Foreclosure Zip Codes: Foreclosures drift to Sun Belt from Rust Belt
A study for CNNMoney.com by RealtyTrac, an online marketer of foreclosure properties, showed that 139 of California's ZIP codes fell within the top 500 for total foreclosure filings in the United States. The next highest count for any state is less than half that at 72 and is in another
NEW YORK -- For sheer volume, housing foreclosures across the nation appear to be moving from the Rust Belt to the Sun Belt.
A study for CNNMoney.com by RealtyTrac, an online marketer of foreclosure properties, showed that 139 of California's ZIP codes fell within the top 500 for total foreclosure filings in the United States. The next highest count for any state is less than half that at 72 and is in another sun-belt state - Florida.
The geographic shift shows up in the mix of properties listed by the auction web site RealtyBid.com, which mainly features foreclosed homes.
RealtyBid spokeswoman, Daphne Shannon, said, "The Midwest has always been very solid for us, but the properties we're seeing are moving across the country - they're from California, Arizona and Nevada."
The number one ZIP code in the nation for foreclosures is still, however, in the Rust Belt. It's Cleveland, 44105, with a total of 784 filings during the three months ended June 15, according to the RealtyTrac study.
The hardest hit ZIP in California was Sacramento, 95823, where there were 634 default notices, repossessions and auction notices. It had the sixth most foreclosure filings for any zip code in the nation.

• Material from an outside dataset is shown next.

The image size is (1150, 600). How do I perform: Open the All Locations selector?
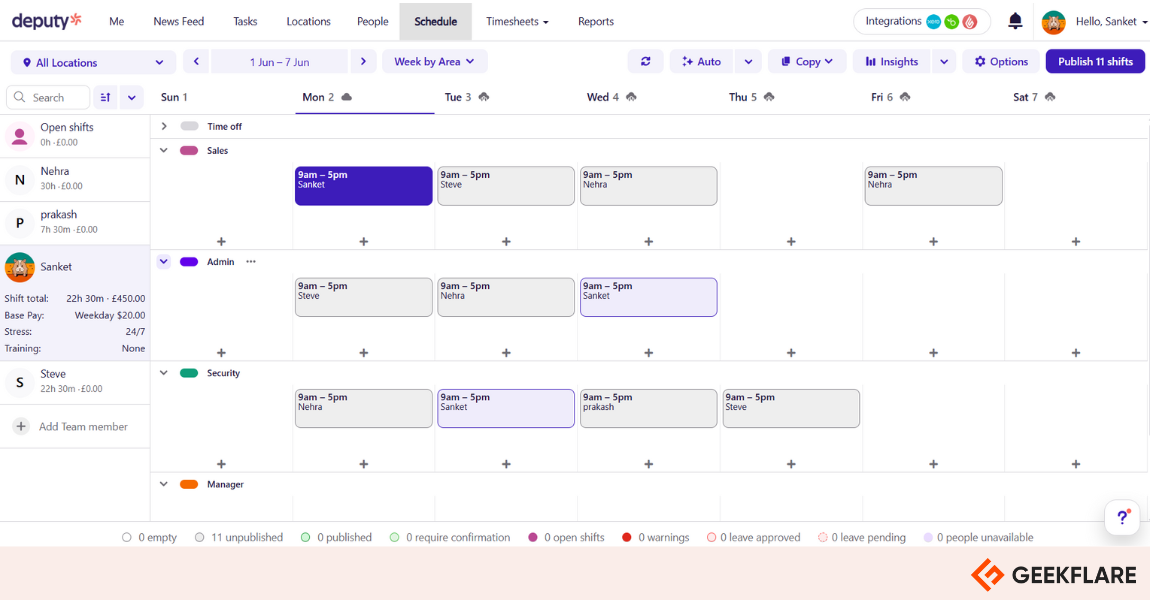92,61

California boasts a vibrant economy and a fast growing population. According to Doug Duncan, chief economist for the Mortgage Bankers Association (MBA), foreclosures, overwhelmingly, used to come courtesy of serious underlying economic problems such as job layoffs or plant closings.
Double-digit price increases had attracted hordes of investors, who added to swiftly rising values. Developers bid up land prices in a scramble to get product to market. When markets cooled, speculators added to downward price pressure by unloading their properties onto already lengthening inventories.

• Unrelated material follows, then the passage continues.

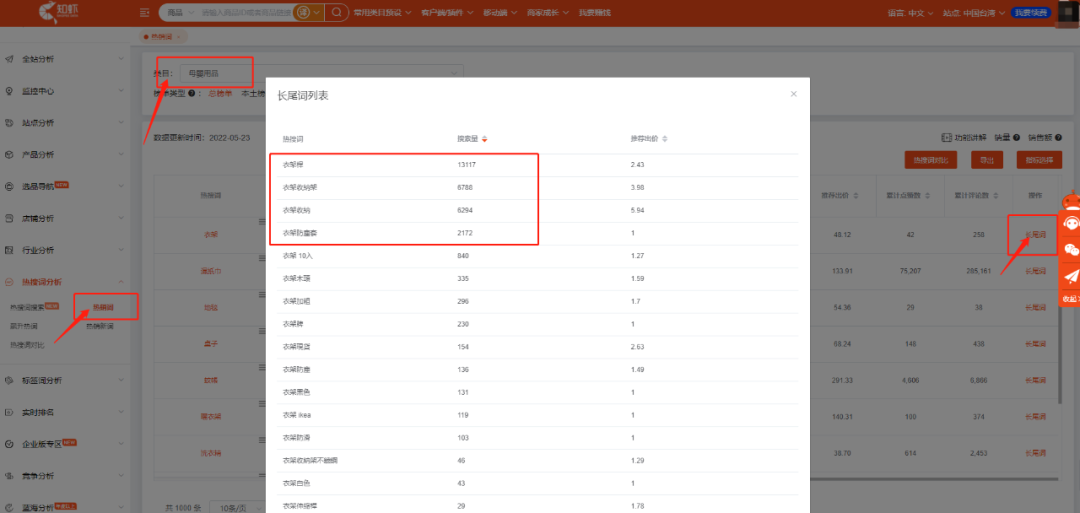The width and height of the screenshot is (1080, 513).
Task: Click the 热搜词对比 orange button
Action: point(934,160)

"In many of these markets," said Duncan, "prices fell below what investors paid. Many have simply walked into their banks' offices and handed in their keys."
Many Sun-Belt buyers bought their high-priced houses using 2/28 adjustable rate mortgages (ARMs) which featured very low initial, or "teaser," rates that reset much higher after the first two years of fixed payments.
But ARMs are best used, according to Duncan, as credit-repair products. They're set up for borrowers to show they can keep up mortgage payments and then refinance out into affordable fixed-rate loans after two years.
Many buyers used ARMs to get into a house with little regard for whether they could afford the payments, betting that rising prices could build enough home equity they could tap for cash.
When prices stabilized or fell, that safety valve disappeared. Owners couldn't pay monthly bills, and they had no equity to draw on.
In the Rust Belt, it was the ripple effects of a dying industrial economy instead of rampant speculation that crushed the finances of many borrowers in states like Michigan, Ohio and Indiana.
Neighborhoods of Cleveland 44105 were once filled with Eastern European immigrants and their descendents. Residents worked in nearby woolen factories and steel mills.
Today it's a mixed-race area with lower than average income, higher than average unemployment and a large stock of older, single-family homes. Many of them sell for less than $100,000, some for under $30,000.
According to Cleveland city councilman, Tony Branchatelli, who represents the district, more than 600 homes in the neighborhood are vacant and boarded up. Many have little value because the rehabilitation costs would exceed their selling prices. Some have had their plumbing, wiring and other hardware stripped.
In Sacramento, 95823, by contrast, residents depend more on government jobs and service industries for employment, although wages are still below average for the state.
Homes there are more modern and more valuable than in 44105; even modest three-bed/two bath houses go for several hundred thousand dollars.
Neither the Rust Belt nor Sun Belt are likely to see easier conditions any time soon. In the Sun Belt, the subprime mortgage mess will take many months to work through as the many borrowers who took out 2/28 and 3/27 ARMs during 2005 and 2006 will hit their reset points this year and next.
And the rust belt appears likely to endure more economic trouble before conditions turn around in heavy industry.
"Delinquencies," said Duncan, "will probably peak by the end of the year and foreclosures in 2008."